Revised draft of Cybersecurity Act introduced in Senate

    Date19 Mar 2010
    Posted ByAnthony Pell
    Lawmakers on Wednesday introduced in the U.S. Senate a revised draft of the Cybersecurity Act, striking out a controversial clause that would have given the president power to shut down the internet. Originally introduced in April of 2009 by Sen. John (Jay) Rockefeller IV, D-W.Va., and Sen. Olympia Snowe, R-Maine, the bill is designed to address the nation's vulnerability to cybercrime, global espionage and digital attacks.

    The proposed "Rockefeller-Snowe" legislation has undergone four revisions so far. The newest draft, which takes into account suggestions from cybersecurity experts in government, the private sector and the civil liberties community, includes two new provisions and five revised ones.

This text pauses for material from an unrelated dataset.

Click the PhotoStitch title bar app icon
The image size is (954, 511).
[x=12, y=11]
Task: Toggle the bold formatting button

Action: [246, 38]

    An earlier version of the bill garnered criticism because it contained a provision that would have allowed the president to declare a cybersecurity emergency and order the shutdown of internet traffic to and from any compromised federal government or critical infrastructure information system. The revised bill would require the president to collaborate with critical infrastructure owners to develop cybersecurity emergency response plans, the bill states. The president's declaration of a cybersecurity emergency would trigger the implementation of these plans.